*Выбранный отрывок*.

Виктория Швейцер - Марина Цветаева
Героиня любит и страдает, понимая, что любит без взаимности, разбиваясь о бесчувственность своего героя. Но любовь непобедима рассудком.
Не успокоюсь, пока не увижу.
Не успокоюсь, пока не услышу.
Вашего взора пока не увижу.
Вашего слова пока не услышу.
Что-то не сходится – самая малость!
Кто мне в задаче исправит ошибку?
Солоно-солоно сердцу досталась
Сладкая-сладкая Ваша улыбка!..
Мы слышим голос женщины: любящей, отвергнутой, страдающей. Но Поэт-Цветаева противостоит женщине: эта любовная игра не должна перерасти в драму или трагедию. Иронией, стилизацией под театральное «лицедейство» поэт сводит все к простому приключению. Цветаева пытается уверить читателя – и самое себя – что это не всерьез, это театральная сцена, за которой сама она следит как бы со стороны:
Не любовь, а лихорадка!
Легкий бой лукав и лжив.
Нынче тошно, завтра сладко,
Нынче помер, завтра жив.
Бой кипит. Смешно обоим:
Как умен – и как умна!
Героиней и героем
Я равно обольщена.
. . . . . . . . . . . . . . . . . . . . . . .
Рот как мед, в очах доверье,
Но уже взлетает бровь.
Не любовь, а лицемерье.
Лицедейство – не любовь!
И итогом этих (в скобках —
Несодеянных!) грехов —
Будет легонькая стопка
Восхитительных стихов.
Даже в любовном поединке Цветаева помнит, что она – Поэт; в подтексте возникает мысль о стихах, которые родятся из этого поединка. Будучи побежденной или отвергнутой в реальности, она-Поэт победит в том, что напишет: «Порукою тетрадь – не выйдешь господином!» В ироничном, нежном и тихом – так говорят шепотом – чуть стилизованном под галантное любовное признание стихотворении «Вы столь забывчивы, сколь незабвенны...» Цветаева предсказывает, что герой «Комедьянта» останется жить в ее стихах:
Друг! Все пройдет! – Виски в ладонях сжаты, —
Жизнь разожмет! – Младой военнопленный,
Любовь отпустит Вас, но – вдохновенный —
Всем пророкочет голос мой крылатый —
О том, что жили на земле когда-то
Вы, – столь забывчивый, сколь незабвенный!

*Задание*.
Перепишите из отрывка о любовной лирике Цветаевой всё, начиная со слов «Вашего слова пока» и вплоть до слов «Сладкая-сладкая Ваша улыбка!..», без единого изменения.

*Строки*.

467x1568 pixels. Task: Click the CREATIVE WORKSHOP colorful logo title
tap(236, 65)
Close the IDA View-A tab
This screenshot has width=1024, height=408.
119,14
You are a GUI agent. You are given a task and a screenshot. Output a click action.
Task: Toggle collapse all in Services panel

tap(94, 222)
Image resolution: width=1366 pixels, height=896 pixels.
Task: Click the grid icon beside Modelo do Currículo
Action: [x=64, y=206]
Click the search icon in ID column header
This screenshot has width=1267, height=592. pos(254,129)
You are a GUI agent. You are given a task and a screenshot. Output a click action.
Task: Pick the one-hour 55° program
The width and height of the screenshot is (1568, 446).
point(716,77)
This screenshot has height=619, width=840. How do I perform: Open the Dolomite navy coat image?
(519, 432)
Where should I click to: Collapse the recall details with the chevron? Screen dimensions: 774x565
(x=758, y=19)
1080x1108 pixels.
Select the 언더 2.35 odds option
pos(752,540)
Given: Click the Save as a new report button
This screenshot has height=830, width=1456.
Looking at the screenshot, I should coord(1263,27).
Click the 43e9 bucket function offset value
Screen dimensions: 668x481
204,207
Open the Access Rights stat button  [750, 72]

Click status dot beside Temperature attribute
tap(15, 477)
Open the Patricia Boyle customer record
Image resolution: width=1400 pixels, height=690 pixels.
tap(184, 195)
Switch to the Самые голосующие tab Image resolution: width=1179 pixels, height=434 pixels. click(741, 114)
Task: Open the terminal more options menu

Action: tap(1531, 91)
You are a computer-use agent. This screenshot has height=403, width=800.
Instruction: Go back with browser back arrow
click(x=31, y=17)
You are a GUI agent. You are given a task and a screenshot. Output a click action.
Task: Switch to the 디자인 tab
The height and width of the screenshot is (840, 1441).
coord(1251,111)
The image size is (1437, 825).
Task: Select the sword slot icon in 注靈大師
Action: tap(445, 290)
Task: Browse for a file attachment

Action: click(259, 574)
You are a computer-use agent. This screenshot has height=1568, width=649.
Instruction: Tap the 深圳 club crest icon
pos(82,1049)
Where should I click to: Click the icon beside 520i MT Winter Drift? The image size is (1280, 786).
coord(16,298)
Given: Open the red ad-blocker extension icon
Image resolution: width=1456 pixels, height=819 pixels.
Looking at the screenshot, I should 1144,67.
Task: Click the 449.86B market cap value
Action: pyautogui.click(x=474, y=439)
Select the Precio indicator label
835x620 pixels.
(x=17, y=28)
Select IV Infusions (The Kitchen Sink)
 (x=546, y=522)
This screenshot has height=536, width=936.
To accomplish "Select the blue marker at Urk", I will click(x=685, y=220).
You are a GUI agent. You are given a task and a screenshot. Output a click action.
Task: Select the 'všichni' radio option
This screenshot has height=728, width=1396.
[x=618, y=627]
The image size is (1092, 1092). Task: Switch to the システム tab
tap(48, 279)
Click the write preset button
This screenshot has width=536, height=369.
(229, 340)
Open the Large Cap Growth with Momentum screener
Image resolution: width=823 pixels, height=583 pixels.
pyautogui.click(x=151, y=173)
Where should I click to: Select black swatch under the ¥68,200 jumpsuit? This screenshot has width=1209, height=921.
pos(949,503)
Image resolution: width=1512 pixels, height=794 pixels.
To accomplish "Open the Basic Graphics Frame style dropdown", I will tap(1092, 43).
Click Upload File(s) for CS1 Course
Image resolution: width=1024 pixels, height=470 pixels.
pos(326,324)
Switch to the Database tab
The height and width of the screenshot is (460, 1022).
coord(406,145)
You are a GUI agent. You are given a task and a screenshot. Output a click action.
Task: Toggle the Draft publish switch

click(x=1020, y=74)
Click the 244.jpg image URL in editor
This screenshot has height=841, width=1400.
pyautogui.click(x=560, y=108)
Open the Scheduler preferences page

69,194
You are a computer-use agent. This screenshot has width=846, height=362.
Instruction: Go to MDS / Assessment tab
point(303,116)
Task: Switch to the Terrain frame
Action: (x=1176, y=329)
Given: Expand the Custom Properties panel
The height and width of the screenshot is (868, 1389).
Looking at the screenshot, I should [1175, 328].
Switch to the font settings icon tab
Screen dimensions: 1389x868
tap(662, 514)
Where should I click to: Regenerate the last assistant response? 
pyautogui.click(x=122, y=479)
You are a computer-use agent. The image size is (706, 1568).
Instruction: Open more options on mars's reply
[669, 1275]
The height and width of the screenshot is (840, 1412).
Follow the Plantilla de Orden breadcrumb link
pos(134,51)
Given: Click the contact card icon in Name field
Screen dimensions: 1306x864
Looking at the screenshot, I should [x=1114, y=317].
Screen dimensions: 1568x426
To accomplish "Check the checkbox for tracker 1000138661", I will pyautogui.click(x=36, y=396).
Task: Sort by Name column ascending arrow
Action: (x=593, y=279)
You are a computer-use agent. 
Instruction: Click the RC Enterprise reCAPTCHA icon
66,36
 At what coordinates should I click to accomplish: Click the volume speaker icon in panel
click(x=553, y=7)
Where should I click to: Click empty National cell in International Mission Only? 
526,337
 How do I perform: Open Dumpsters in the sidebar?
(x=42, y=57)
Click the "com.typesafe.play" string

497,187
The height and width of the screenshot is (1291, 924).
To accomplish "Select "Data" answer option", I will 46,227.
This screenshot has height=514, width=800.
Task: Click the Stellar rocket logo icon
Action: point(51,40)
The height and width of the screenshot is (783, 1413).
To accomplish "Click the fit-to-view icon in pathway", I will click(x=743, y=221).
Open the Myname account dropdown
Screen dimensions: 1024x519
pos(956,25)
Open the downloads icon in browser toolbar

*Готовый ответ*.
Вашего слова пока не услышу.
Что-то не сходится – самая малость!
Кто мне в задаче исправит ошибку?
Солоно-солоно сердцу досталась
Сладкая-сладкая Ваша улыбка!..